* _REQUIREMENT_: Copy the following material line for line, changing nothing.

* _Entries for locating text and elements_:
________________
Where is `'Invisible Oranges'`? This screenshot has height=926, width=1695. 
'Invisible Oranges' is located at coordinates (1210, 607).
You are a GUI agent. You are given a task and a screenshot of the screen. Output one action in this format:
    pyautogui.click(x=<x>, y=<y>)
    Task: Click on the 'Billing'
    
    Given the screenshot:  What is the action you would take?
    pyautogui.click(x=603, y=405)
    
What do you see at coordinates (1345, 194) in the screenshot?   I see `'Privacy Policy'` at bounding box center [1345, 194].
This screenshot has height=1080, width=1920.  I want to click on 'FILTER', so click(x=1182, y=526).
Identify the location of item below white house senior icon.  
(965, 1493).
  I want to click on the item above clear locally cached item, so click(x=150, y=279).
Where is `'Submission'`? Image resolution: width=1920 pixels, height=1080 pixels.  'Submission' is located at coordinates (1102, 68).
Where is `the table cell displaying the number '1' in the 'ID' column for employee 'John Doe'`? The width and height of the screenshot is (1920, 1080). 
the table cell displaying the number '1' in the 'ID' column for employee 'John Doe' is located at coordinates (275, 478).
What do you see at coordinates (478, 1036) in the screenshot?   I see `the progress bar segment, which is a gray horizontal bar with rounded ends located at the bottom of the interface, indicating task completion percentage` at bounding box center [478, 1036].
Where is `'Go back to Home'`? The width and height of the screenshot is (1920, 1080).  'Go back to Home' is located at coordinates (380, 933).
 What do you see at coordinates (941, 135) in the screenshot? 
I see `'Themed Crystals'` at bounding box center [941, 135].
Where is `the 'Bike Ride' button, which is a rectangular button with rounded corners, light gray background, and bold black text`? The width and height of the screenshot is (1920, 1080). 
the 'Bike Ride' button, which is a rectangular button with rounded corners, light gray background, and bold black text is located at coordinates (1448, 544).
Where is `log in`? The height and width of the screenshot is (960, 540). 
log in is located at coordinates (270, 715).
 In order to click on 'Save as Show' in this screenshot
________________
* _SOLUTION BELOW_:
Where is `'Invisible Oranges'`? This screenshot has height=926, width=1695. 
'Invisible Oranges' is located at coordinates (1210, 607).
You are a GUI agent. You are given a task and a screenshot of the screen. Output one action in this format:
    pyautogui.click(x=<x>, y=<y>)
    Task: Click on the 'Billing'
    
    Given the screenshot:  What is the action you would take?
    pyautogui.click(x=603, y=405)
    
What do you see at coordinates (1345, 194) in the screenshot?   I see `'Privacy Policy'` at bounding box center [1345, 194].
This screenshot has height=1080, width=1920.  I want to click on 'FILTER', so click(x=1182, y=526).
Identify the location of item below white house senior icon.  
(965, 1493).
  I want to click on the item above clear locally cached item, so click(x=150, y=279).
Where is `'Submission'`? Image resolution: width=1920 pixels, height=1080 pixels.  'Submission' is located at coordinates (1102, 68).
Where is `the table cell displaying the number '1' in the 'ID' column for employee 'John Doe'`? The width and height of the screenshot is (1920, 1080). 
the table cell displaying the number '1' in the 'ID' column for employee 'John Doe' is located at coordinates (275, 478).
What do you see at coordinates (478, 1036) in the screenshot?   I see `the progress bar segment, which is a gray horizontal bar with rounded ends located at the bottom of the interface, indicating task completion percentage` at bounding box center [478, 1036].
Where is `'Go back to Home'`? The width and height of the screenshot is (1920, 1080).  'Go back to Home' is located at coordinates (380, 933).
 What do you see at coordinates (941, 135) in the screenshot? 
I see `'Themed Crystals'` at bounding box center [941, 135].
Where is `the 'Bike Ride' button, which is a rectangular button with rounded corners, light gray background, and bold black text`? The width and height of the screenshot is (1920, 1080). 
the 'Bike Ride' button, which is a rectangular button with rounded corners, light gray background, and bold black text is located at coordinates (1448, 544).
Where is `log in`? The height and width of the screenshot is (960, 540). 
log in is located at coordinates (270, 715).
 In order to click on 'Save as Show' in this screenshot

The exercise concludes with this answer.